(Instructions to follow) Please, without any pictures, set down exactly the part of the listing below that opens with the line containing "This screenshot has width=400, height=400." and closes with the line containing "the Videos folder".

(Materials provided)
╔══

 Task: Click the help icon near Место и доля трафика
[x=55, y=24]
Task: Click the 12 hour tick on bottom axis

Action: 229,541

╚══
╔══

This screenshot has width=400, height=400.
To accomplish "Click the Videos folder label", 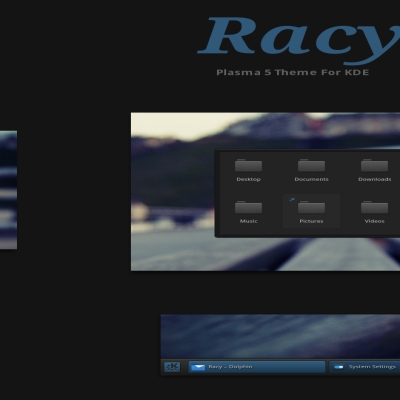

╚══
╔══

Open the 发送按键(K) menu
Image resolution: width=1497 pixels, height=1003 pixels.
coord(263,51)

╚══

(Expected output)
This screenshot has width=400, height=400.
To accomplish "Click the Videos folder label", 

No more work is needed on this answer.